Problem description: Rewrite these entries with "resize handle" changed to "drag handle", keeping everything else the same.

• • •

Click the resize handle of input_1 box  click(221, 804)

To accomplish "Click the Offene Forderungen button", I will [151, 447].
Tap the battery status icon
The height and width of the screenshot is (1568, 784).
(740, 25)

• • •

Answer to this task:
Click the drag handle of input_1 box  click(221, 804)

To accomplish "Click the Offene Forderungen button", I will [151, 447].
Tap the battery status icon
The height and width of the screenshot is (1568, 784).
(740, 25)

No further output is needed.